I am often extremely dismissive of people immersed in their smartphones. I tut at the mole-ish pedestrians who step out into the traffic, faces uplit and shocked when a car goes by. Last week, in a toddler playgroup, I actually hissed at some poor father. We were in the middle of ‘The Grand Old Duke of York’, with actions, when he got stuck in an iPhone trance. There he stood amid the marching midgets swiping from text messages to email to Twitter and back again. It was when he tapped on the bus times app that I snapped. Well, what a hypocrite I am. And how is it that I’ve only just noticed?

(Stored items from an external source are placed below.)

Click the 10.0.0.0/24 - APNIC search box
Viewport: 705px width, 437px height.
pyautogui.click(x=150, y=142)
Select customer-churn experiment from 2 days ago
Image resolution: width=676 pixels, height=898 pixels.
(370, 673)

I was on my bike, in sight of Spitalfields Market, when I realised what I’d become. I tell myself that it’s important I check my mail; that it’s grand the way a smartphone lets a mother work even as she’s grilling fish fingers. But here I was, getting my phone out at each set of traffic lights, checking email and Instagram. It was dark, spitting rain and bitterly cold; hard to pull the handset from my pocket and near impossible to dry the touchscreen enough to use it. Still, whenever the lights were red, my right hand reached for it with the sort of practised fumble a drunk reaches for a ring pull. Am I a phone addict? I asked my husband when I got home. Yes, he said.
This story’s been written many times. I’ve commissioned pieces on the dangers of smartphones; I’m well aware that the men who made millions from phone tech now bring their own children up screen-free. Even so, I’ve never before paused to consider my own habit, and it’s genuinely disturbing.
We hear a lot about the terrible content of the internet and how damaging all the porn and bikini bodies are to teenage self-esteem. I don’t know a soul who doesn’t emerge from a dip into Facebook or Mail Online feeling grubbier. But as I watch myself I realise it’s not any particular content I’m addicted to. The dopamine hit comes from the sense of getting something new.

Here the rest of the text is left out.